--- Start Document excerpt ---

I would agree with you there - a 'foreach' would do what I need as
well, but as I'm not 100% familiar with the way libraries such as
boost are implemented, I worry that making your own control structure
is much more difficult than making an accessor/modifier pair. I can't
even imagine the syntax needed to convert the following into a
theoretical boost-defined 'foreach'

double previous = 0;
double accumulator = 0;
for(iterator_t myIterator = m_array.data(); myIterator != m_array.end
(); myIterator++)
{
        accumulator += (*myIterator);
        (*myIterator) *= previous
        accumulator = (previous > 7) ? (do_function(accumulator)) : (0);
}

Sure, it's a contrived example, but I just don't know how a primarily
header library such as boost (or any library for that matter) would
be able to define a

foreach(m_array) {

}

in a syntactically and compiler-friendly manner. That doesn't mean,
however, that I'm still not interested in the possibility of
using .data() and iterating, I'm just concerned that if the data in
the container isn't sequential, I'm violating some law. I know (from
testing) that making an iterator

myIterator = m_array.begin();

and incrementing it only goes as high as the size of the highest
dimension before it hits m_array.end(), so I'm concerned that doing

myIterator = m_array.data();

will end at the same point (or just walk off into nowheresville).

--- End Document excerpt ---

*What this exercise asks*
A: In the post about looping with foreach in boost, what starting value does the example code assign to the variables previous and accumulator?
B: Pull out every line of the records that contains the word "should".

--- Start Data shown ---

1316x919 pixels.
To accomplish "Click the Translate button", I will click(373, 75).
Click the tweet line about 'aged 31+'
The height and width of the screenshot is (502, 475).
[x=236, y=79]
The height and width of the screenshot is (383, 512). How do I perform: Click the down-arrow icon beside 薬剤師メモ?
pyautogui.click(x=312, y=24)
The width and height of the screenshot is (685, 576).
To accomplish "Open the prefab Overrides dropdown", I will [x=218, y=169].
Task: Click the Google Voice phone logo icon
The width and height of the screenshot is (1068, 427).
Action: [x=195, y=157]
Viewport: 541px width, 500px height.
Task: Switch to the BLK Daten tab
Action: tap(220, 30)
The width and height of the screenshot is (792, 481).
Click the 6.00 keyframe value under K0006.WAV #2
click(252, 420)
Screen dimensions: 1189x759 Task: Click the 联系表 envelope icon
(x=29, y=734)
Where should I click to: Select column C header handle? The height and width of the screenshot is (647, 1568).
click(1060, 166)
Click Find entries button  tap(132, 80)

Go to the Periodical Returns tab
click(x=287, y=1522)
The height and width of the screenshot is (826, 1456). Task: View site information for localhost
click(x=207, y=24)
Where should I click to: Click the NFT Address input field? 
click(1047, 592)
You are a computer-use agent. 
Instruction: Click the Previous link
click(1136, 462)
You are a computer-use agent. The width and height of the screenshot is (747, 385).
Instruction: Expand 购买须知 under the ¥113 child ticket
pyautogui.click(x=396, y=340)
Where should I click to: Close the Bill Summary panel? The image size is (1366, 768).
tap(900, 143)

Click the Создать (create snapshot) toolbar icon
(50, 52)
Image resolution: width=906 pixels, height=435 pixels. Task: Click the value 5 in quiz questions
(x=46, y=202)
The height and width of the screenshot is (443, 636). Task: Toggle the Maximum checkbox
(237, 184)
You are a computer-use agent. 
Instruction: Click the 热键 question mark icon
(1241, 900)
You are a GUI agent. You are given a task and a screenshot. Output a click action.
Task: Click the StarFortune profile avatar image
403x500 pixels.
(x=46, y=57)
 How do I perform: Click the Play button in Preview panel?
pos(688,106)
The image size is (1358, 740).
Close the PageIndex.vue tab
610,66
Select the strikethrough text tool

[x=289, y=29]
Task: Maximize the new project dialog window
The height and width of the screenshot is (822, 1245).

--- End Data shown ---

*Results of the tasks*
A: Both start at 0.

B:
Where should I click to: Select column C header handle? The height and width of the screenshot is (647, 1568).
Where should I click to: Click the NFT Address input field? 
Where should I click to: Close the Bill Summary panel? The image size is (1366, 768).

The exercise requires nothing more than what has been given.